** Excerpted text follows **

In the developed world, cancer is currently the number one cause of death, primarily due to ageing populations. Survival rates are reduced for patients whose cancer undergoes metastasis to another site in the body and metastases to the brain have a particularly poor prognosis, with average survival being less than six months. It is estimated that brain metastases characterise 8.5-9.6% of all cancer diagnoses and are ten times more common than primary brain tumours, with most of these secondary tumours originating from primary lung, breast, skin (melanoma) and colorectal cancer, and malignant melanoma.
Like most cancers, treatment of brain metastasis involves three options; surgery, radiotherapy or chemotherapy. While these approaches can extend the survival of patients and improve quality of life, the prognosis for sufferers remains disheartening. Surgical resection has high rates of recurrence, and both chemotherapy and radiotherapy are non-specific and have poor safety profiles. Most chemotherapeutics are further complicated by the limited access of circulating drugs to the brain parenchyma. Temozolomide (TMZ) is one drug that can enter the brain, however it is still limited by a lack of efficacy (Minniti G et al, (2014) J Neurooncol 118(2):329-34). As such, there is a need for targeted drugs that can firstly enter the brain environment, but also limit their toxicity to cancer cells, and in particular the tumorigenic subpopulation.
The treatment of brain tumours is complicated by the presence of the blood-brain barrier (BBB), which isolates the brain microenvironment from the systemic circulation by strictly regulating the passage of molecules. As such, chemotherapeutic drugs are scarcely able to enter the brain, although they can still do damage elsewhere in the body.

** End of Excerpted text **

_What this task involves_
In the text on brain metastases:
(a) What is the average survival for patients with brain metastases?
(b) Which drug can enter the brain but is limited by a lack of efficacy?
(c) What isolates the brain microenvironment from the systemic circulation?
The lines after this point are separate material and have nothing to do with this text.

** Exercise data follows **

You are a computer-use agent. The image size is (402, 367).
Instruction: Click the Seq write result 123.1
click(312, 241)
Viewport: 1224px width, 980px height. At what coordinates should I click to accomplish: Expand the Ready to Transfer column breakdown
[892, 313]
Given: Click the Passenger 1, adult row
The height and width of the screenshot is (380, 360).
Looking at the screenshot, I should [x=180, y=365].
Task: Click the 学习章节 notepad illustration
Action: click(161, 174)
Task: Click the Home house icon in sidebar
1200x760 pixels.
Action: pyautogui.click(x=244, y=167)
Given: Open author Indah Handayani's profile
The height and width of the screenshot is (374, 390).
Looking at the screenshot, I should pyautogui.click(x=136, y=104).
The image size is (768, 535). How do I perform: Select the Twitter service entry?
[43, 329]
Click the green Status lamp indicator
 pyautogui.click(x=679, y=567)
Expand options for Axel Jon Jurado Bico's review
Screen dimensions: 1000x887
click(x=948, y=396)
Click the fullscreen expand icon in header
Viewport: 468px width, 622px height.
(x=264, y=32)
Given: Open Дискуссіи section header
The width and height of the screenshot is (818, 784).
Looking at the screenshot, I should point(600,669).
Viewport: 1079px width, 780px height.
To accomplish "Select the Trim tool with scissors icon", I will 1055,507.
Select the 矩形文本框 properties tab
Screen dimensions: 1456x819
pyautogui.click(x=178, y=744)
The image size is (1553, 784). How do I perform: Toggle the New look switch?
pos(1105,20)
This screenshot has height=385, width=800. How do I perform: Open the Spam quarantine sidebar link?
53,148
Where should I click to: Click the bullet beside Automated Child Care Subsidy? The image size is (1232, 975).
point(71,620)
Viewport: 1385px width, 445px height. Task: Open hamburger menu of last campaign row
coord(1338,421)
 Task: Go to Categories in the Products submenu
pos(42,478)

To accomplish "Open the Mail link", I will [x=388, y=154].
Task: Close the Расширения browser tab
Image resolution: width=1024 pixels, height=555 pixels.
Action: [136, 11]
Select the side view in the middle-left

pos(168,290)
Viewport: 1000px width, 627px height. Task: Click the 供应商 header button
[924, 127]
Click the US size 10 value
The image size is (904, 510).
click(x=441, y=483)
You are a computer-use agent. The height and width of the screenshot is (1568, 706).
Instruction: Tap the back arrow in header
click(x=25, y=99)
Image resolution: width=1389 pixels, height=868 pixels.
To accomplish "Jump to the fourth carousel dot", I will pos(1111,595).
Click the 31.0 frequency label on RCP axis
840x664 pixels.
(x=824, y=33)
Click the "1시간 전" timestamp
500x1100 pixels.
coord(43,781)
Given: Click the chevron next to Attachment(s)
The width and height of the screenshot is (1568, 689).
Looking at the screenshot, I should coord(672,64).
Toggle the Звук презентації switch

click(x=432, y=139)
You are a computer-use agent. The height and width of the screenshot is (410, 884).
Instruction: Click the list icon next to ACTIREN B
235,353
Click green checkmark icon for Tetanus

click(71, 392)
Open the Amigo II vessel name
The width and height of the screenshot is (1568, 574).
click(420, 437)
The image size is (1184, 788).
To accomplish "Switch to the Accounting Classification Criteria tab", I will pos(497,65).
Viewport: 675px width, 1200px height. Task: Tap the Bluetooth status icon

** End of Exercise data **

_Answer for the task_
(a) Less than six months.
(b) Temozolomide (TMZ).
(c) The blood-brain barrier (BBB).